[start STORED ROWS]
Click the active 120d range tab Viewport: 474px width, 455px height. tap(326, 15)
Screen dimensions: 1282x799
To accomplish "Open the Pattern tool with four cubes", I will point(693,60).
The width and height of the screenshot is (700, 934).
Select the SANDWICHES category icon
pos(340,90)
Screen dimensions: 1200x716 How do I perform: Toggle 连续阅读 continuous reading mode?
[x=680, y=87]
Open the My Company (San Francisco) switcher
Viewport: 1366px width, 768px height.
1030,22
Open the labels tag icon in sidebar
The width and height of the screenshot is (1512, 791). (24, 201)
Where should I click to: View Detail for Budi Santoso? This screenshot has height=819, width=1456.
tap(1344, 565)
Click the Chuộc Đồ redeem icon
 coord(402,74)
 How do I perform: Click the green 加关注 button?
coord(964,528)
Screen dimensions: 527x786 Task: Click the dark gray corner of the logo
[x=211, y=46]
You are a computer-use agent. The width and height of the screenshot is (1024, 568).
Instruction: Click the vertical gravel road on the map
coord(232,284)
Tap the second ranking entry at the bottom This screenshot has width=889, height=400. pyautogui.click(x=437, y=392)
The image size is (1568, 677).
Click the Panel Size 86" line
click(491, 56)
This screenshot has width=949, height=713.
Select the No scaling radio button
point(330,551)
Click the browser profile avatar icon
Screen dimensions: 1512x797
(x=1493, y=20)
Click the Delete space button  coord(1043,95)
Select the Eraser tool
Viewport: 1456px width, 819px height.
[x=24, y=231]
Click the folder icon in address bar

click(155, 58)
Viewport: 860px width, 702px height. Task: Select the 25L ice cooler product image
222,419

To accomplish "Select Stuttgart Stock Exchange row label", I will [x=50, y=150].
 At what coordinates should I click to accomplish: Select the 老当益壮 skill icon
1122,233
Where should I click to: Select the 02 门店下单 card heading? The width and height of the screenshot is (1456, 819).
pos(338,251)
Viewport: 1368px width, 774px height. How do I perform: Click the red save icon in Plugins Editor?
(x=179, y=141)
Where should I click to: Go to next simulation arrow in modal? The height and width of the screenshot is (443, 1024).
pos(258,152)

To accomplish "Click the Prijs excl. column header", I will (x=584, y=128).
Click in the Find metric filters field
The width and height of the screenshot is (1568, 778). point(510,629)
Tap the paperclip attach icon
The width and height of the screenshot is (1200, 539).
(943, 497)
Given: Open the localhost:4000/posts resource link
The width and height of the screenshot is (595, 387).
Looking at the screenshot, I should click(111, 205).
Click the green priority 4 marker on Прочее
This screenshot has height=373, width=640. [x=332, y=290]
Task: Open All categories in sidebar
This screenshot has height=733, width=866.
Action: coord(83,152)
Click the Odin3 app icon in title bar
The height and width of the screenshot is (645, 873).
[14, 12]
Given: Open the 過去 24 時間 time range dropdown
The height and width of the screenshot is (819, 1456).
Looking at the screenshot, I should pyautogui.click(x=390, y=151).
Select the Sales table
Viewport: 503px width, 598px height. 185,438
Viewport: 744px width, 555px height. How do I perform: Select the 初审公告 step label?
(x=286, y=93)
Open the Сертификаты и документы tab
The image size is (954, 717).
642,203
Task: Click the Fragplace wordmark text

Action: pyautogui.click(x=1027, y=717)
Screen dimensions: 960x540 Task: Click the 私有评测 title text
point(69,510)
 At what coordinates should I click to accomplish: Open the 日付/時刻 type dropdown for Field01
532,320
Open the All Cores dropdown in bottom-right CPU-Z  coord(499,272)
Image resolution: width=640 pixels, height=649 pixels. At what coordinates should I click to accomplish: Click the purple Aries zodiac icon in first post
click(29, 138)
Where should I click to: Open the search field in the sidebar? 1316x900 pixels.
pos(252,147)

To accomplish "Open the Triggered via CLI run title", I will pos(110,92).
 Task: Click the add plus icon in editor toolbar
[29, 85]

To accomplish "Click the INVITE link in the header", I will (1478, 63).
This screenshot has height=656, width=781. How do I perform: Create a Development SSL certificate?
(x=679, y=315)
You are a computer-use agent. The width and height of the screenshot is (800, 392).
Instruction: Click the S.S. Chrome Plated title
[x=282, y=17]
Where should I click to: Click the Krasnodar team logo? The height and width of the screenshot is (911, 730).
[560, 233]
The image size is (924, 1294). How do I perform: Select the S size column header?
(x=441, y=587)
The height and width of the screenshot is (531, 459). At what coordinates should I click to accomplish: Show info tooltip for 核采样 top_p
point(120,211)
[end STORED ROWS]
TASK DESCRIPTION:
Edit the data above so that "Screen dimensions" becomes "Display size" everywhere it appears, and leave every other line unchanged.

ANSWER BELOW:
Click the active 120d range tab Viewport: 474px width, 455px height. tap(326, 15)
Display size: 1282x799
To accomplish "Open the Pattern tool with four cubes", I will point(693,60).
The width and height of the screenshot is (700, 934).
Select the SANDWICHES category icon
pos(340,90)
Display size: 1200x716 How do I perform: Toggle 连续阅读 continuous reading mode?
[x=680, y=87]
Open the My Company (San Francisco) switcher
Viewport: 1366px width, 768px height.
1030,22
Open the labels tag icon in sidebar
The width and height of the screenshot is (1512, 791). (24, 201)
Where should I click to: View Detail for Budi Santoso? This screenshot has height=819, width=1456.
tap(1344, 565)
Click the Chuộc Đồ redeem icon
 coord(402,74)
 How do I perform: Click the green 加关注 button?
coord(964,528)
Display size: 527x786 Task: Click the dark gray corner of the logo
[x=211, y=46]
You are a computer-use agent. The width and height of the screenshot is (1024, 568).
Instruction: Click the vertical gravel road on the map
coord(232,284)
Tap the second ranking entry at the bottom This screenshot has width=889, height=400. pyautogui.click(x=437, y=392)
The image size is (1568, 677).
Click the Panel Size 86" line
click(491, 56)
This screenshot has width=949, height=713.
Select the No scaling radio button
point(330,551)
Click the browser profile avatar icon
Display size: 1512x797
(x=1493, y=20)
Click the Delete space button  coord(1043,95)
Select the Eraser tool
Viewport: 1456px width, 819px height.
[x=24, y=231]
Click the folder icon in address bar

click(155, 58)
Viewport: 860px width, 702px height. Task: Select the 25L ice cooler product image
222,419

To accomplish "Select Stuttgart Stock Exchange row label", I will [x=50, y=150].
 At what coordinates should I click to accomplish: Select the 老当益壮 skill icon
1122,233
Where should I click to: Select the 02 门店下单 card heading? The width and height of the screenshot is (1456, 819).
pos(338,251)
Viewport: 1368px width, 774px height. How do I perform: Click the red save icon in Plugins Editor?
(x=179, y=141)
Where should I click to: Go to next simulation arrow in modal? The height and width of the screenshot is (443, 1024).
pos(258,152)

To accomplish "Click the Prijs excl. column header", I will (x=584, y=128).
Click in the Find metric filters field
The width and height of the screenshot is (1568, 778). point(510,629)
Tap the paperclip attach icon
The width and height of the screenshot is (1200, 539).
(943, 497)
Given: Open the localhost:4000/posts resource link
The width and height of the screenshot is (595, 387).
Looking at the screenshot, I should click(111, 205).
Click the green priority 4 marker on Прочее
This screenshot has height=373, width=640. [x=332, y=290]
Task: Open All categories in sidebar
This screenshot has height=733, width=866.
Action: coord(83,152)
Click the Odin3 app icon in title bar
The height and width of the screenshot is (645, 873).
[14, 12]
Given: Open the 過去 24 時間 time range dropdown
The height and width of the screenshot is (819, 1456).
Looking at the screenshot, I should pyautogui.click(x=390, y=151).
Select the Sales table
Viewport: 503px width, 598px height. 185,438
Viewport: 744px width, 555px height. How do I perform: Select the 初审公告 step label?
(x=286, y=93)
Open the Сертификаты и документы tab
The image size is (954, 717).
642,203
Task: Click the Fragplace wordmark text

Action: pyautogui.click(x=1027, y=717)
Display size: 960x540 Task: Click the 私有评测 title text
point(69,510)
 At what coordinates should I click to accomplish: Open the 日付/時刻 type dropdown for Field01
532,320
Open the All Cores dropdown in bottom-right CPU-Z  coord(499,272)
Image resolution: width=640 pixels, height=649 pixels. At what coordinates should I click to accomplish: Click the purple Aries zodiac icon in first post
click(29, 138)
Where should I click to: Open the search field in the sidebar? 1316x900 pixels.
pos(252,147)

To accomplish "Open the Triggered via CLI run title", I will pos(110,92).
 Task: Click the add plus icon in editor toolbar
[29, 85]

To accomplish "Click the INVITE link in the header", I will (1478, 63).
This screenshot has height=656, width=781. How do I perform: Create a Development SSL certificate?
(x=679, y=315)
You are a computer-use agent. The width and height of the screenshot is (800, 392).
Instruction: Click the S.S. Chrome Plated title
[x=282, y=17]
Where should I click to: Click the Krasnodar team logo? The height and width of the screenshot is (911, 730).
[560, 233]
The image size is (924, 1294). How do I perform: Select the S size column header?
(x=441, y=587)
The height and width of the screenshot is (531, 459). At what coordinates should I click to accomplish: Show info tooltip for 核采样 top_p
point(120,211)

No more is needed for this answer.